Reputation: 197

Speed up for loop in R, calculating pairwise dissimilarities

I'm trying to compute all the pairwise dissimilarities between observations in a data set consisting of only nominal variables using some self-defined dissimilarity metric.

Data looks like

set.seed(3424)

(mydata <- data.table(paste(sample(letters[1:5], 5, replace=T), 
                        sample(LETTERS[1:5], 5, replace=T), 
                        sep = ","), 
                  paste(sample(LETTERS[1:5], 5, replace=T), 
                        sample(LETTERS[1:5], 5, replace=T), 
                        sep = ","), 
                  paste(sample(letters[1:5], 5, replace=T), 
                        sample(letters[1:5], 5, replace=T), 
                        sep = ",")))

    V1  V2  V3
1: a,A E,E b,b
2: e,D C,A d,d
3: d,B B,C d,d
4: c,B A,E b,d
5: a,B C,D d,a


library(data.table)
library(dplyr)
library(stringr)

metric <- function(pair){
    intersection <- 0
    union <- 0
    for(i in 1:ncol(mydata)){
        A <- pair[[1]][[i]]
        B <- pair[[2]][[i]]
        if(sum(is.na(A),is.na(B))==1)
            union = union + 1
        if(sum(is.na(A),is.na(B))==0){
            intersection <- intersection + length(intersect(A,B))/length(union(A,B))
            union = union + 1
        }
    }
    1 - intersection/union
}

diss <- matrix(nrow = nrow(mydata), ncol = nrow(mydata))

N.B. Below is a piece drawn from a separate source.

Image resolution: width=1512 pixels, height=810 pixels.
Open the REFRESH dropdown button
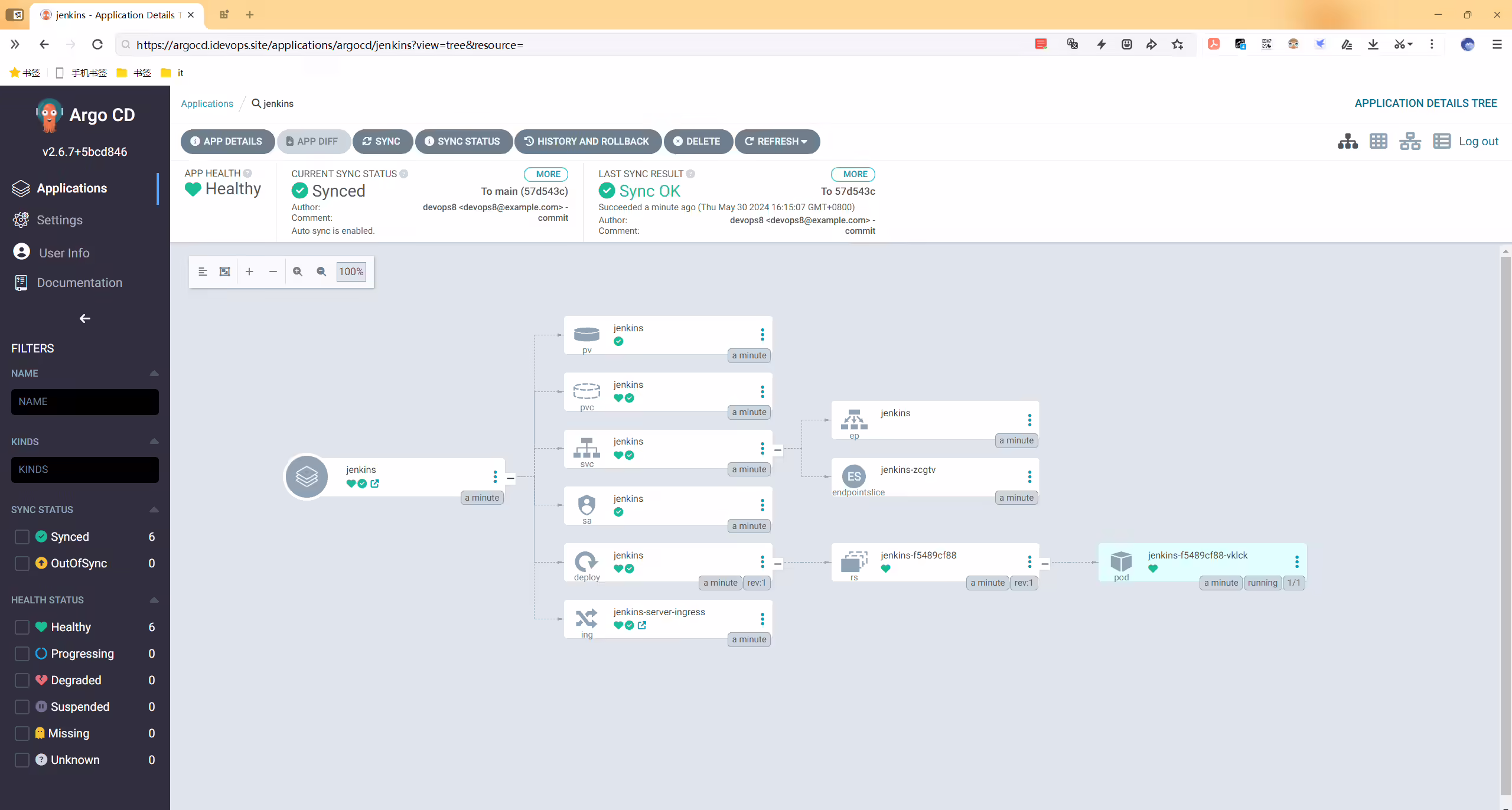(777, 141)

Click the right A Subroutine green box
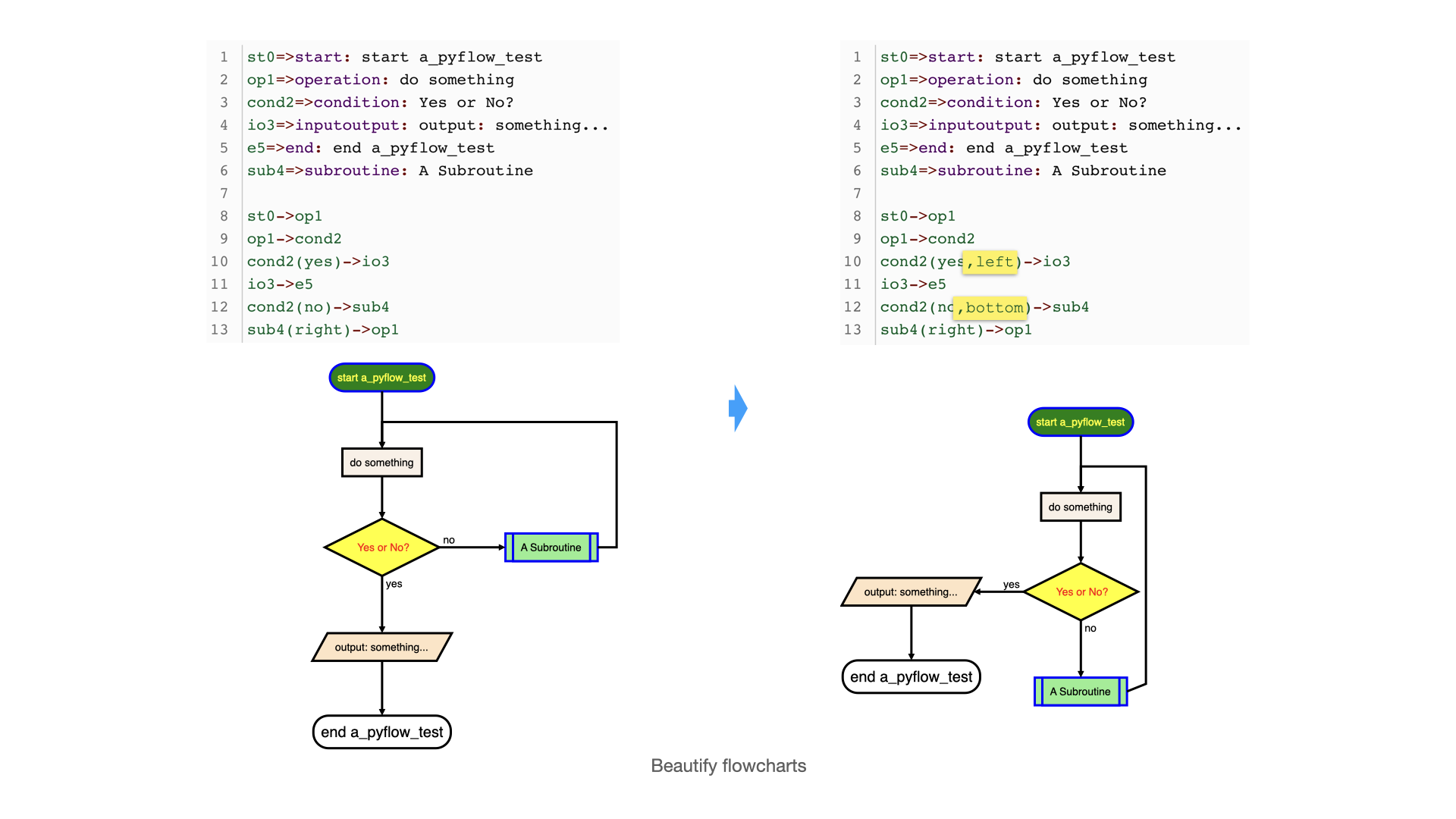pyautogui.click(x=1081, y=692)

for(i in 1:(nrow(mydata)-1)){
    print(i)                     ## to check progress ##
    for(j in (i+1):nrow(mydata)){
        pair <- rbind(mydata[i], mydata[j])
        diss[j, i] <- apply(pair, 1, function(x) strsplit(x, split=",")) %>% metric()
    }
}

These loops work, but really slow when mydata has 1000+ rows and 100+ columns.

The metric I used here is Jaccard index, but a nested version. Since each element in the data is not a single value. So instead of treating each two levels as either match(0) or different(1), I use Jaccard when comparing levels as well.

Update:

Some context about my data, not the toy data I made up.

Each row represents a query, i.e. "SELECT ... FROM ... WHERE ... ...".
Each column contains part of the information in the query, i.e. 1st column contains everything between "SELECT" and "FROM", 2nd column contains what's between "FROM" and "WHERE", etc.
There are 100 columns and 400 rows, I don't why there are so many columns though.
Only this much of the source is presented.